THE RECORDS
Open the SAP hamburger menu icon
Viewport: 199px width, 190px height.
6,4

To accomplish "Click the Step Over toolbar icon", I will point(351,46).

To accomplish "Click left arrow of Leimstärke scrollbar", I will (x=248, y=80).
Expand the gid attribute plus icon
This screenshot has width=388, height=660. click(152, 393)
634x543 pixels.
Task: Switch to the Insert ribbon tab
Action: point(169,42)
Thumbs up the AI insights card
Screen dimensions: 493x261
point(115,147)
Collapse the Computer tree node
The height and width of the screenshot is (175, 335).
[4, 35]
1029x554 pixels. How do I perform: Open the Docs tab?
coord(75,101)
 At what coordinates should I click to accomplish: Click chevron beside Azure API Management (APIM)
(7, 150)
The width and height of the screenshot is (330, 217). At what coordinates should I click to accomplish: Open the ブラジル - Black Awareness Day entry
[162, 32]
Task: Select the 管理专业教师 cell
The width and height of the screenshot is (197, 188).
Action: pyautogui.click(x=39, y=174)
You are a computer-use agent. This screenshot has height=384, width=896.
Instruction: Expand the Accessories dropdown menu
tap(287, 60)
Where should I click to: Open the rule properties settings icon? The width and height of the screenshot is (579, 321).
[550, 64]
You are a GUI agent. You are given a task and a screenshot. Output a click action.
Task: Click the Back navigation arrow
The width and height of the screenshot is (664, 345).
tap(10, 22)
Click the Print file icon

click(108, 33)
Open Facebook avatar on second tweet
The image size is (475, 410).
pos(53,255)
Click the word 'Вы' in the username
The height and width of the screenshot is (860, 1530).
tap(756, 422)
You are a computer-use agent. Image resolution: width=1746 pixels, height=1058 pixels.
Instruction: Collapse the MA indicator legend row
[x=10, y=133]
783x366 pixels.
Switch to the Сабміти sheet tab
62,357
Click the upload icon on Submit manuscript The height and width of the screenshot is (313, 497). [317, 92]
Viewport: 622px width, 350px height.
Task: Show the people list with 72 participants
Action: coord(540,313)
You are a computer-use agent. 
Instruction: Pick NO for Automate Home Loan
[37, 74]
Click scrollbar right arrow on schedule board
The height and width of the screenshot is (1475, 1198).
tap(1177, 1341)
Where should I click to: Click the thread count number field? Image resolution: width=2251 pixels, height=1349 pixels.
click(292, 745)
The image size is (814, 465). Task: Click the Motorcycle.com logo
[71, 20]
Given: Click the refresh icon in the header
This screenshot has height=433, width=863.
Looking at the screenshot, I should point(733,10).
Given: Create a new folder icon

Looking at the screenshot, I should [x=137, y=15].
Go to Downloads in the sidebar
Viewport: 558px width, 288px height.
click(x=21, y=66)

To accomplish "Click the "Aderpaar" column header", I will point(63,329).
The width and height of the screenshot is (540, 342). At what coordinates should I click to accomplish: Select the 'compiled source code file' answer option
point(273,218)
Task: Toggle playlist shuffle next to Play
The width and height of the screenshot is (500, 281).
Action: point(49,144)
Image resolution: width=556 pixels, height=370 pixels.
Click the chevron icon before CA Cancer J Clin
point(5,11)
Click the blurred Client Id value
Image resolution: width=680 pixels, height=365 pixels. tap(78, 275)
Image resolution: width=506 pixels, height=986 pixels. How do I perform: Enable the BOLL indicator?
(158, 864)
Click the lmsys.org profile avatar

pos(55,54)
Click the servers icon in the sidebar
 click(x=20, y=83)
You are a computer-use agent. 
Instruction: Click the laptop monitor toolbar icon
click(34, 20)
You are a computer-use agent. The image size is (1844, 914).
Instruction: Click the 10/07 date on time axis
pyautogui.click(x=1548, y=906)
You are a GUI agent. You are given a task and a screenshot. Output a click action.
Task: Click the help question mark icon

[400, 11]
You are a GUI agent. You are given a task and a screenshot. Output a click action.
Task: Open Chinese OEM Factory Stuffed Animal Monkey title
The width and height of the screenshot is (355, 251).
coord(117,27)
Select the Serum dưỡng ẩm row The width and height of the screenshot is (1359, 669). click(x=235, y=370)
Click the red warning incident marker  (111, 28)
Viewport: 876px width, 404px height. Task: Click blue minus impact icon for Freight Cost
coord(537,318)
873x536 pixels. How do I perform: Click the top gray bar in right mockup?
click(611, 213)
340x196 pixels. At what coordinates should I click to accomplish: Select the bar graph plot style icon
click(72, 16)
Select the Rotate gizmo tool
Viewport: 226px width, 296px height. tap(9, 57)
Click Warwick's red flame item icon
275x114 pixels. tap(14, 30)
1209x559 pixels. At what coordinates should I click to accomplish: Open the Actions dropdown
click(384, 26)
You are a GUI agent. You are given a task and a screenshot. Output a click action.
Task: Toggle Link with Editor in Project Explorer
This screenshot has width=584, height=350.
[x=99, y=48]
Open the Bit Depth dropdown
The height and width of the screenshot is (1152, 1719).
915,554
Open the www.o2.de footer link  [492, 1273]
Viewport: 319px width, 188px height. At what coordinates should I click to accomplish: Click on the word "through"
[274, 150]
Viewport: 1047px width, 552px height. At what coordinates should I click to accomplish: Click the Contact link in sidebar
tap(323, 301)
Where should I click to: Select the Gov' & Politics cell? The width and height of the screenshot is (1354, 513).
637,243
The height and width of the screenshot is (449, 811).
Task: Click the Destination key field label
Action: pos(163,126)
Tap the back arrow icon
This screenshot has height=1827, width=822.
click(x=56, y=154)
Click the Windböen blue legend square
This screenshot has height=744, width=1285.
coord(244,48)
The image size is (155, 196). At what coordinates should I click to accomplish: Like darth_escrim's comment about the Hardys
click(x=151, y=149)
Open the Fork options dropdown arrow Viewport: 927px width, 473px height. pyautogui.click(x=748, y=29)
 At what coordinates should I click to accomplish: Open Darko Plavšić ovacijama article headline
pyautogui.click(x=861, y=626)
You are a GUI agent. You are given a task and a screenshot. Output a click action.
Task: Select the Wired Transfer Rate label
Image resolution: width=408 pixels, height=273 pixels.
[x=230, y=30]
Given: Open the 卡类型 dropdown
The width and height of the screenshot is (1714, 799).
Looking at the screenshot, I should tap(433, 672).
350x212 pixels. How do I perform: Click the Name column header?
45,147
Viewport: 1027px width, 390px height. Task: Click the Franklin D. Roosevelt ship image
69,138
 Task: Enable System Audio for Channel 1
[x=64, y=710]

YOUR INSTRUCTIONS
Pick out each line of the records above that contains the word "Select" and copy those lines out in full.

OUTPUT OF THE EXERCISE
Task: Select the 管理专业教师 cell
The width and height of the screenshot is (540, 342). At what coordinates should I click to accomplish: Select the 'compiled source code file' answer option
Select the Serum dưỡng ẩm row The width and height of the screenshot is (1359, 669). click(x=235, y=370)
340x196 pixels. At what coordinates should I click to accomplish: Select the bar graph plot style icon
Select the Rotate gizmo tool
Where should I click to: Select the Gov' & Politics cell? The width and height of the screenshot is (1354, 513).
Task: Select the Wired Transfer Rate label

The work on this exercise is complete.